By Cynthia Lee, Media Relations Office
The Cundill History Prize has released a longlist of books – on topics ranging from Vietnam to the Islamic world and from Russia to North America – that are in contention for the international prize that rewards the best history writing in English.
The richest non-fiction prize in the world for a single work in English, the Cundill Prize is worth US$75,000 to the winner. The two runners up each receive a Recognition of Excellence Award worth US$10,000.
The eminent jury of five, under the chair of Margaret MacMillan, has chosen ten historians from five countries to be in the running for the prize in its 10th anniversary year.
“Our longlist reflects the exciting and varied state of history today. The books on it cover subjects from Vietnam to Native American history and range in time from prehistory to the present,” said MacMillan. “Their outstanding men and women authors come from around the world. It certainly wasn’t easy for our jury to whittle down over 300 entries into 10 but I am happy that we have come up with such a strong and interesting selection.”
The Cundill History Prize longlist includes:
- Black Elk, by Joe Jackson. Jackson delivers the definitive history of the Native American holy man whose dramatic life converged with some of the most momentous events in the history of the American West.
- Blood in the Water: The Attica Prison Uprising of 1971 and its Legacy, by Heather Thompson. Thompson sheds new light on every aspect of the infamous uprising and its legacy – and gives voice to all those who had to fight forty-five-year to bring about justice.
- Martin Luther, by Lyndal Roper. Roper’s Martin Luther reveals the often contradictory psychological forces that drove the man whose small act of protest turned into a battle against the power of the Church.
- Meetings with Remarkable Manuscripts, by Christopher de Hamel. De Hamel explores nearly a thousand years of medieval history – by inviting readers into intimate conversations with twelve of the most famous manuscripts in existence.
- The Evangelicals: The Struggle to Shape America, by Frances FitzGerald. Pulitzer Prize-winning journalist and historian Frances FitzGerald tells the story of how the Christian evangelical movement has come to play such an influential role in the culture and politics of the USA.
- The House of the Dead: Siberian Exile Under the Tsars, by Daniel Beer. A history of how the 19th century Tsars turned Siberia into a vast and brutal prison camp.
- The Islamic Enlightenment: The Struggle Between Faith and Reason, 1798 to Modern Times, by Christopher de Ballaigue. De Ballaigue challenges what we thought we knew about the history of the Islamic world.
- Vietnam: A New History, by Christopher Goscha. A look at Vietnam’s diverse and divided past.
- Russia in Revolution: An Empire in crisis, 1890 to 1928, by Stephen Smith. A panoramic account of the history of the Russian empire – and what it might mean for us today.
- The Great Leveler: Violence and the History of Inequality from the Stone Age to the Twenty-First Century, by Walter Schneidel. A controversial work of economic history that provides important insights about why inequality is so persistent, and unlikely to go away.
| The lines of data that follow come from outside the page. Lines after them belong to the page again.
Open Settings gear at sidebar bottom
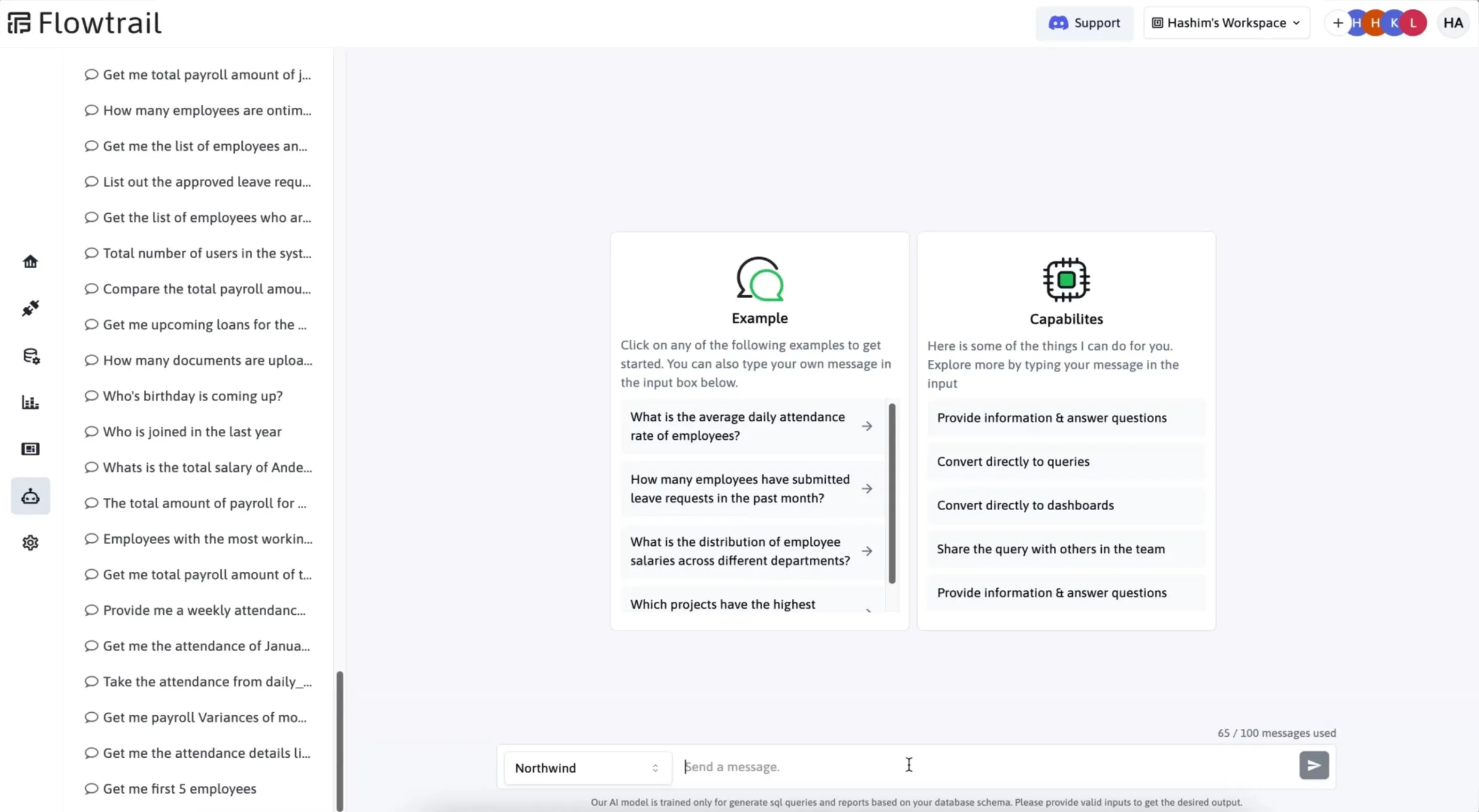The image size is (1479, 812). click(x=30, y=542)
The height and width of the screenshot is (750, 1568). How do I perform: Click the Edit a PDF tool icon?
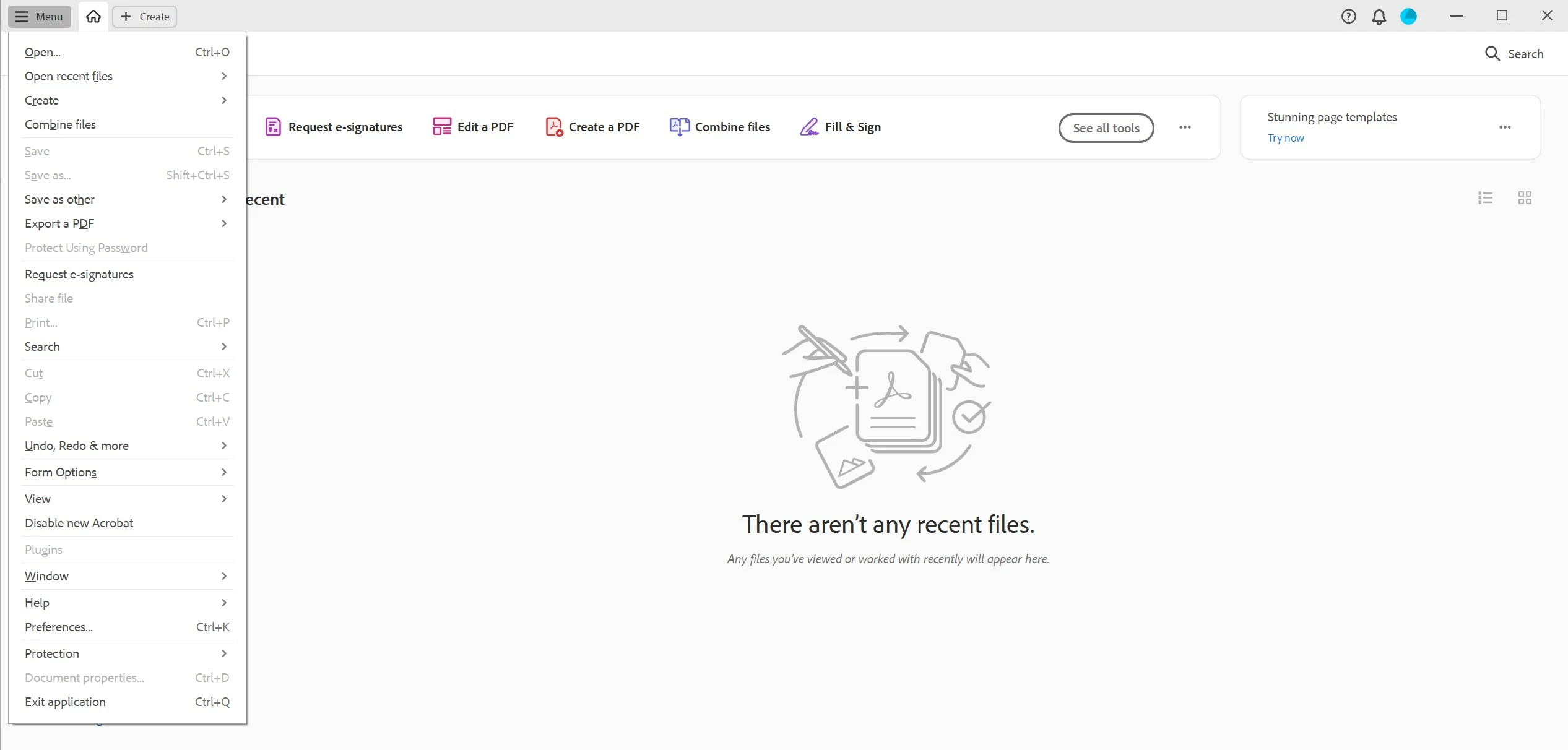[441, 127]
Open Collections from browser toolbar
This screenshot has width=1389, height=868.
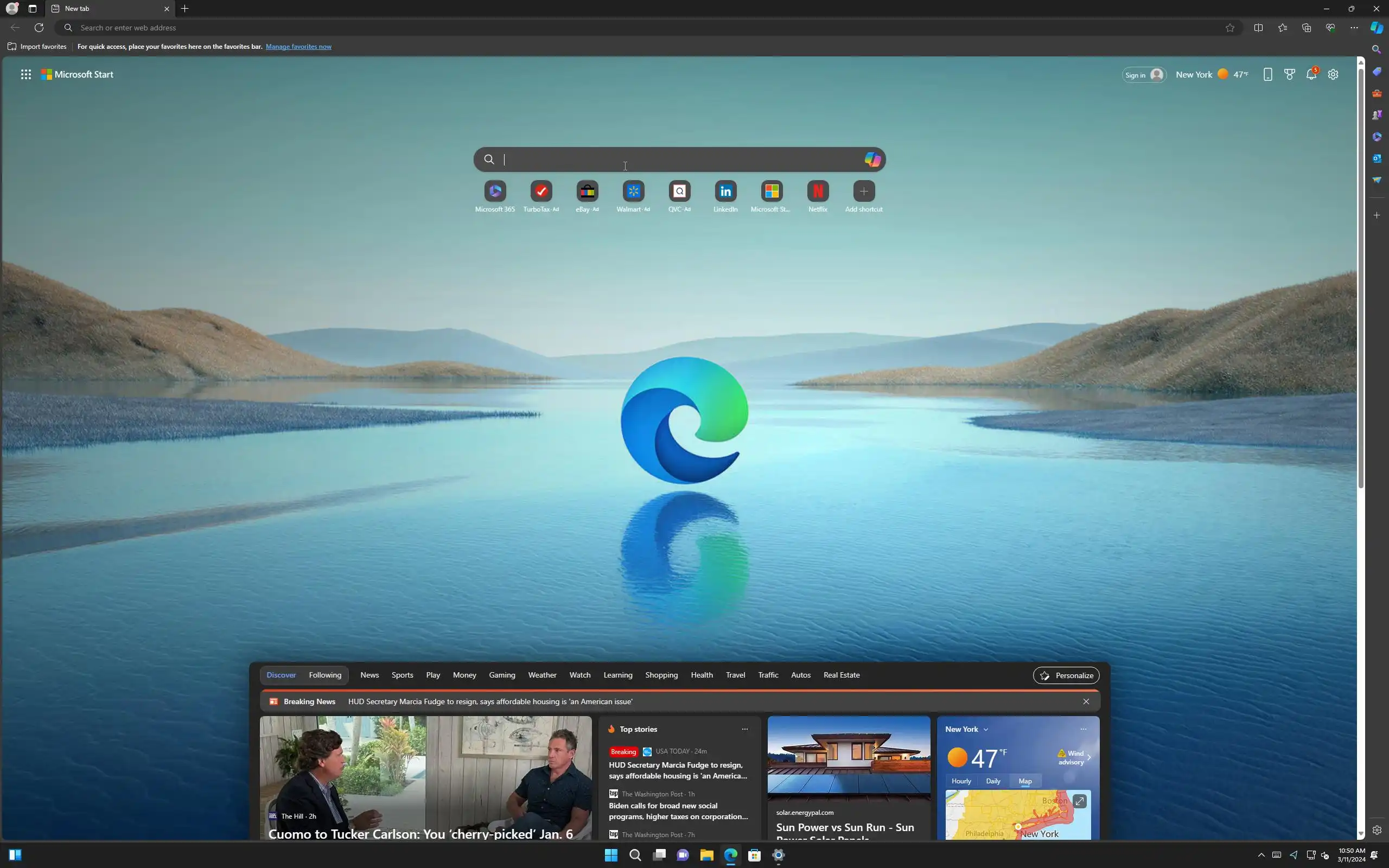tap(1307, 28)
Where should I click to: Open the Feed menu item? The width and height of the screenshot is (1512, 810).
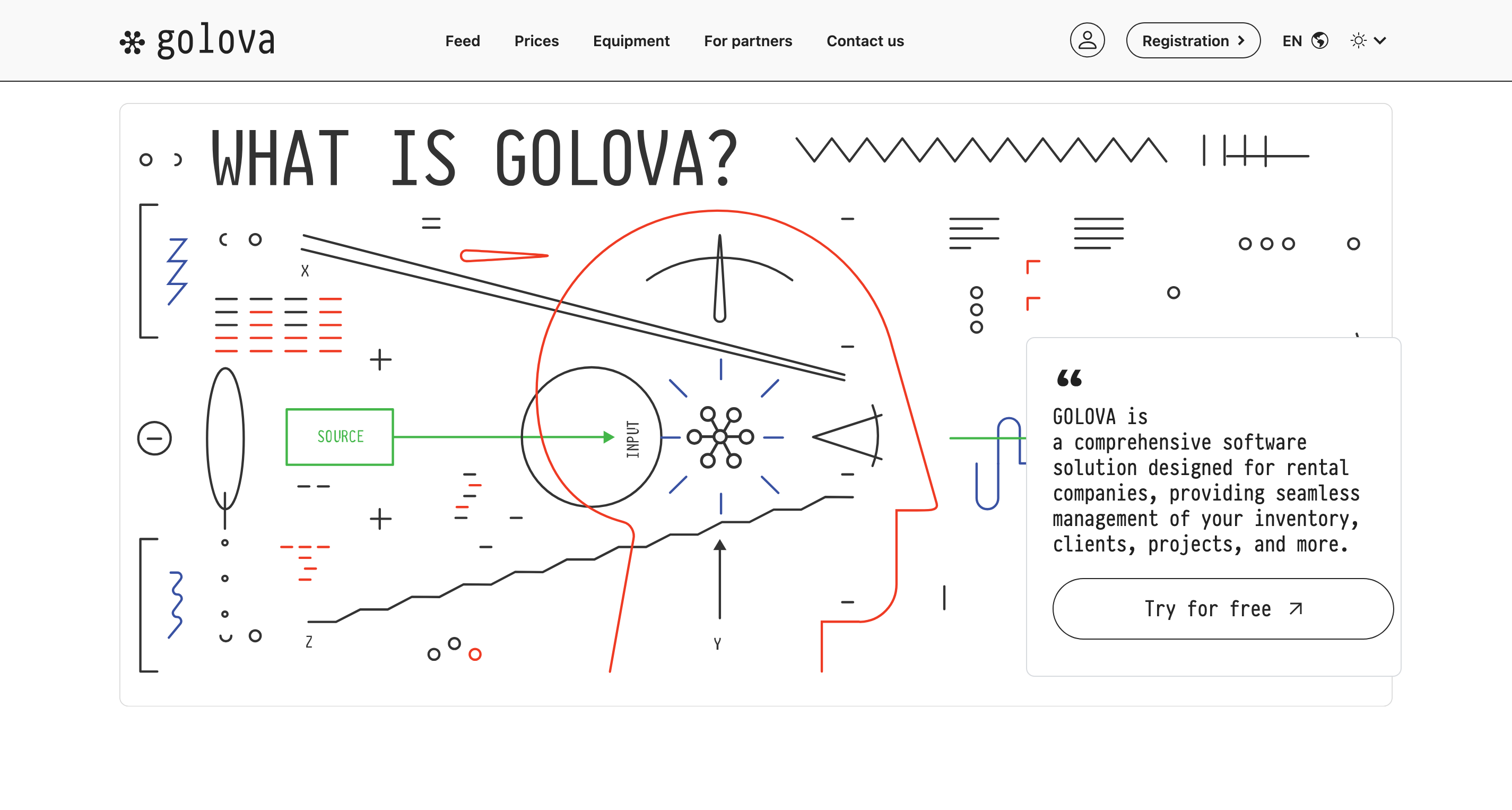(x=463, y=40)
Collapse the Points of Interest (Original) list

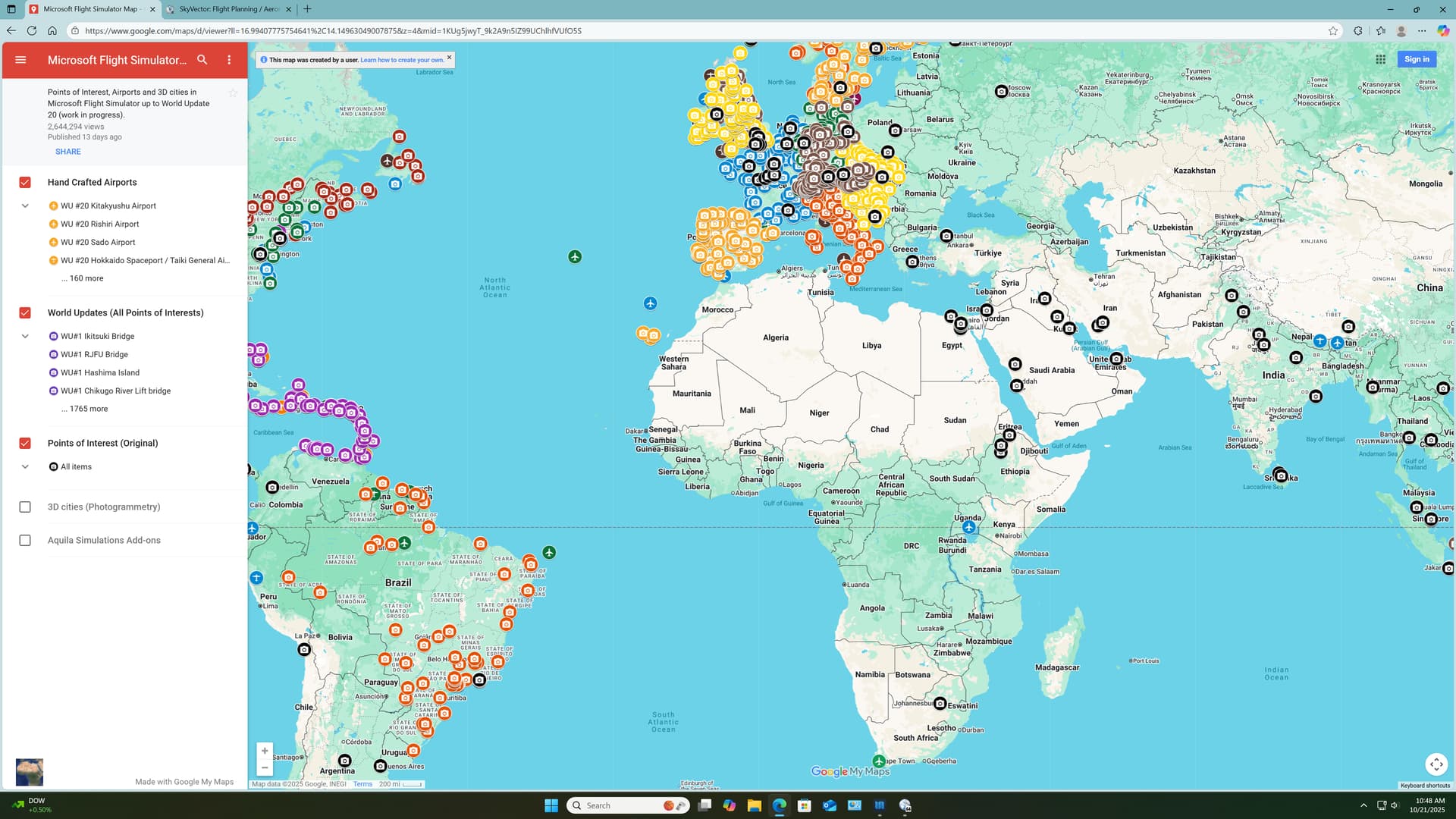click(x=25, y=467)
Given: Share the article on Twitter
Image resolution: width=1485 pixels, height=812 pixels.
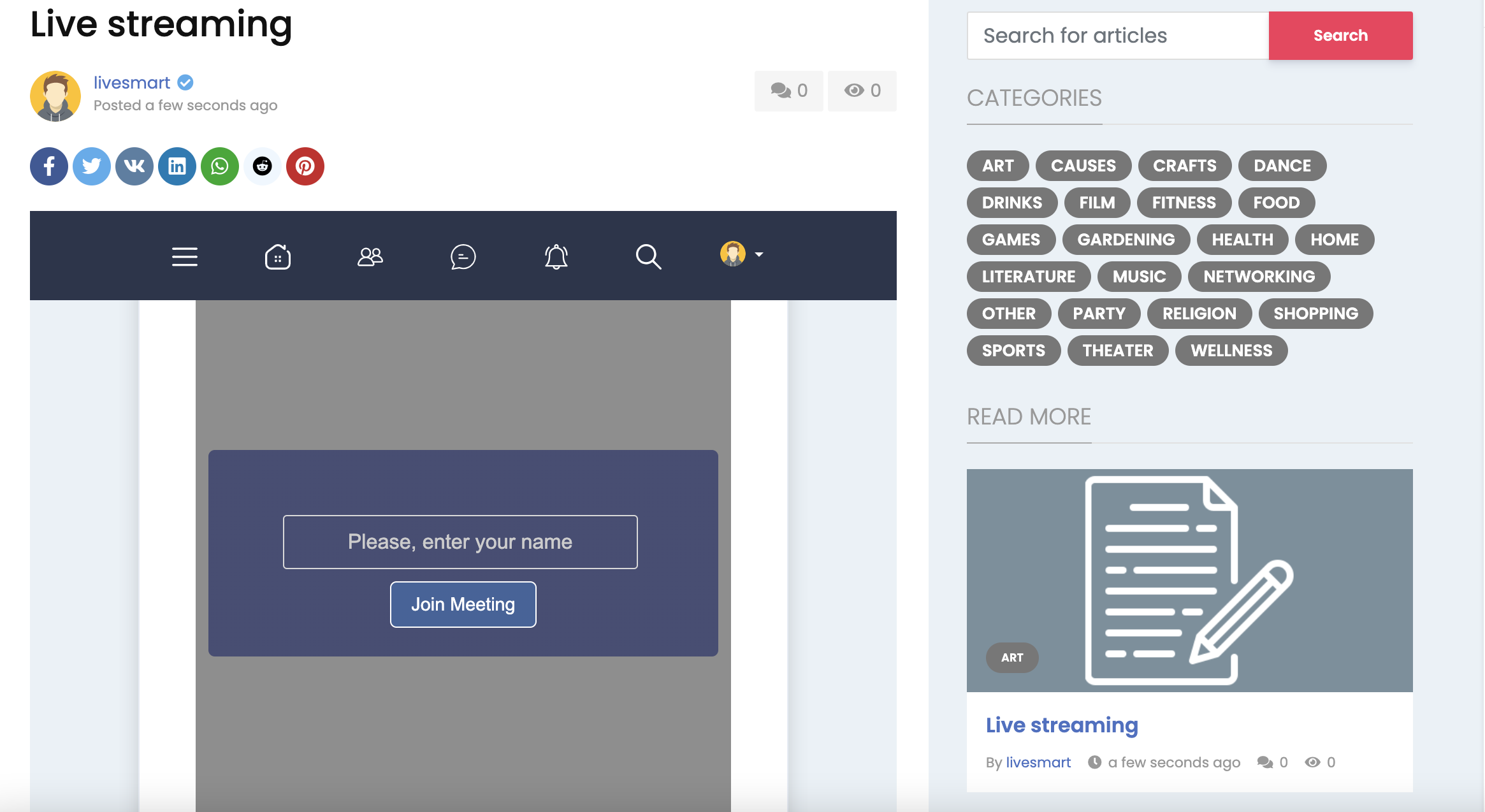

Margaret MacMillan is joined by the British-American historian and author Amanda Foreman, the award-winning Oxford Professor Roy Foster, the decorated Canadian journalist and author Jeffrey Simpson, and the Oxford Professor of Modern China Rana Mitter to judge the prize.
Seven publishers from three territories are represented on the longlist, including two imprints of Penguin Random House UK and one of Penguin Random House US. Publisher of the 2016 Cundill Prize winner (The Work of the Dead by Thomas W. Lacquer), Princeton University Press, return with Walter Scheidel’s The Great Leveler. With six titles, the U.S. is most strongly represented on the list. Four titles originate from the UK, one from Canada.
The three finalists will be announced by Margaret MacMillan at a press conference at Canada House in London on October 25/26. All three authors will attend the Cundill History Prize Gala in Montreal on Nov. 16, where the winner will be announced.